Kali ini aku memilih menghabiskan waktu di kafe yang sering kukunjungi bersama teman-temanku dulu. Rasanya sedikit aneh, biasanya banyak percakapan dengan topik sembarang yang membersamaiku menikmati pesanan, kini rasanya sepi. Mereka semua sudah sibuk menentukan rencana hidup setelah wisuda, sementara aku merasa tertinggal sendiri dan masih kebingungan.
Gerakanku yang sedang mengaduk milkshake dengan sedotan perlahan melambat saat menangkap sosok familiar yang baru saja keluar dari mobil di area depan kafe. Posisi dudukku pada meja panjang yang menempel dinding kaca depan membuatku leluasa untuk menangkap pemandangan halaman kafe hingga ke jalan raya.
Aku refleks menundukkan kepala saat dua orang itu memasuki kafe, sambil berharap jika mereka tidak menyadari keberadaanku. Aku terus memantau pergerakan keduanya yang terpantul samar pada dinding kaca kafe.
Kehadiran mereka langsung menyedot perhatian para pengunjung kafe, yah, kuakui penampilan mereka memang tetap mencolok meski dengan outfit yang terlihat sederhana.
Pesona pesohor seperti Rebecca memang tidak bisa terkalahkan dan sosok yang bersamanya itu, meski hanya pernah melihat lewat foto, aku yakin tidak salah orang. Penampilannya dengan tubuh ramping ala model seakan mengubah jalan dari pintu masuk menjadi arena catwalk.
Aku jutru merasa kagum pada beberapa orang yang hanya sekadar berbisik dengan kehadiran keduanya dan memilih menahan diri untuk tidak mengganggu dan menginterupsi kegiatan dua orang terkenal itu.
Aku kembali fokus untuk menikmati cheesecake pesananku saat mereka memilih duduk terlalu dekat dari posisiku. Memutuskan kembali menundukkan wajah agar Rebecca tidak melihatku. Astaga ... dari sekian banyak meja kosong di tempat ini, kenapa mereka malah memilih meja panjang yang sama denganku?
"Masih banyak meja lain, woy. Harus banget, nih, pilih meja yang menghadap jalan?" protes Rebecca.
Tidak terdengar tanggapan dari temannya. Dan aku tidak berniat untuk mencari tahu reaksinya.
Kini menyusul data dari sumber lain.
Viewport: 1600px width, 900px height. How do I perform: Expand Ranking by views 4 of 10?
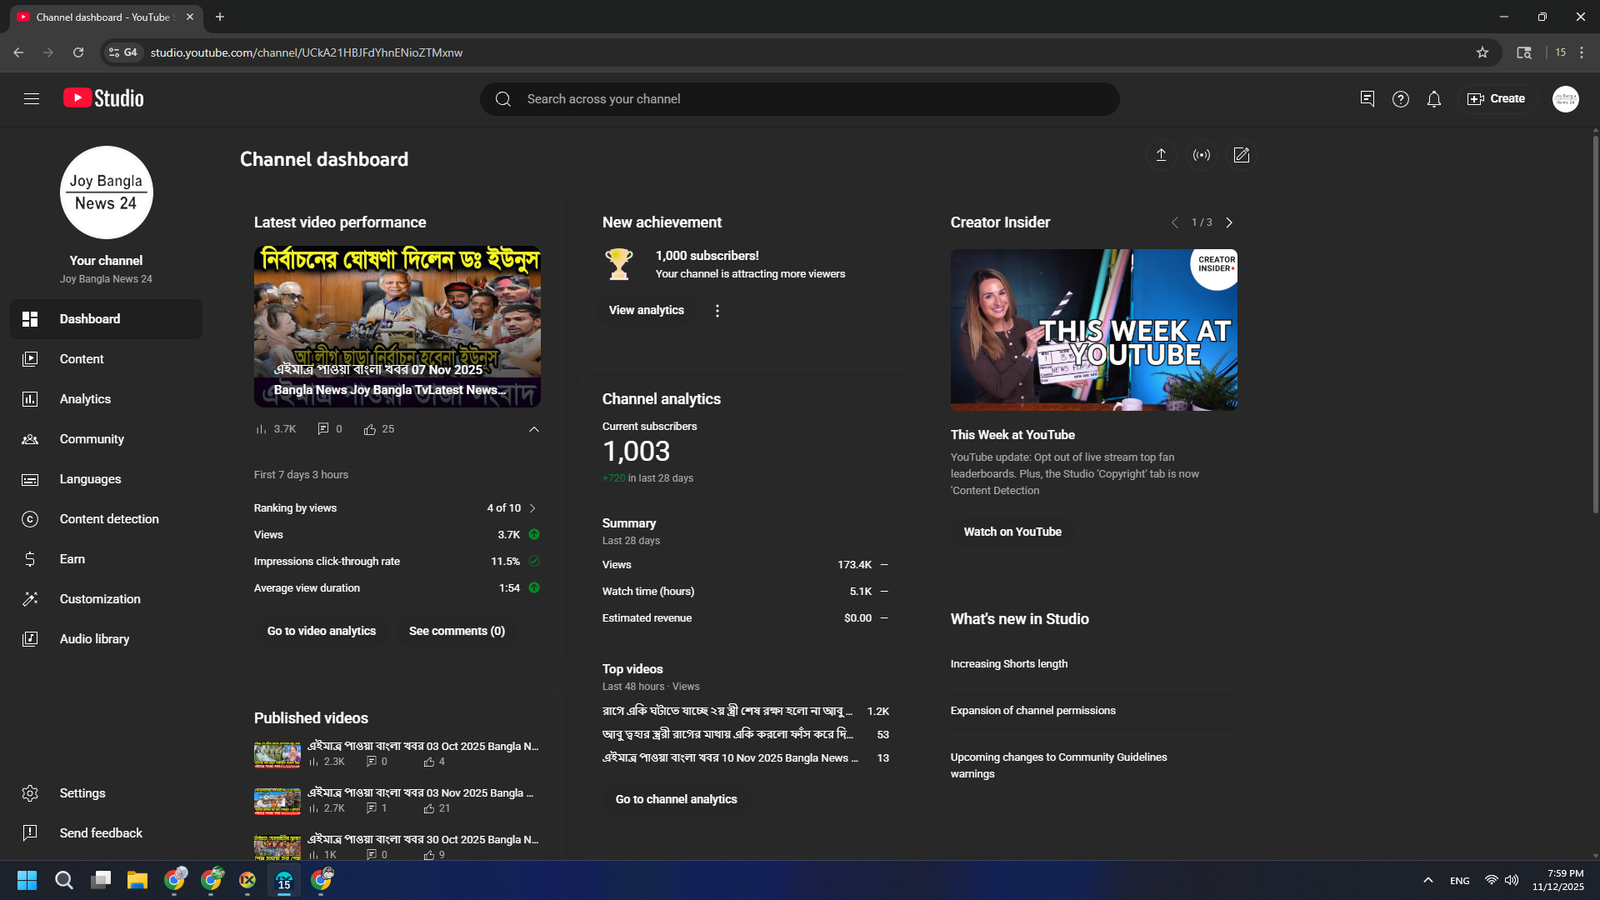pos(532,508)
"Jadi kapan pulang ke Amerika lagi?" suara Rebecca kembali terdengar.
"Mungkin minggu depan."
Sungguh, aku tidak ada niat untuk menguping, suara mereka pun tidak terlalu keras. Memang hanya posisi kami yang terlalu dekat hingga membuatku mendengar percakapan mereka. Yang kulakukan hanya menikmati pesananku, menghabiskannya sampai tandas, sembari berharap Rebecca tidak melirik sedikit pun ke posisiku.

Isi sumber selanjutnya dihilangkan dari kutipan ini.